──────── Dataset content ────────
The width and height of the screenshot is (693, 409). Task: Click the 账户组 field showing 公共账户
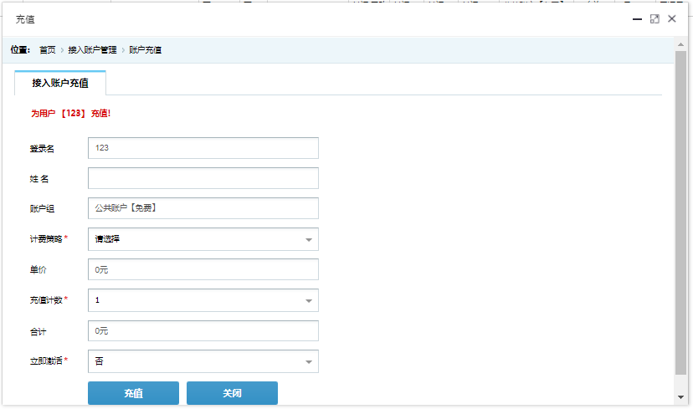[x=203, y=208]
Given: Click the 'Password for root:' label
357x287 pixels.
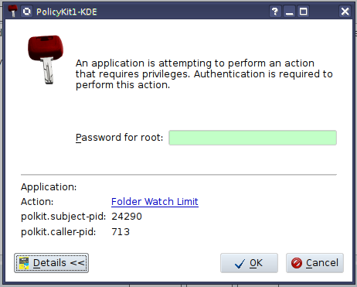Looking at the screenshot, I should (119, 138).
────────
In the data above, find the line containing "Given: Click the 'Password for root:' label"; from there, please write out each line through the end, exactly, with the pictures omitted.

• Expected answer:
Given: Click the 'Password for root:' label
357x287 pixels.
Looking at the screenshot, I should (119, 138).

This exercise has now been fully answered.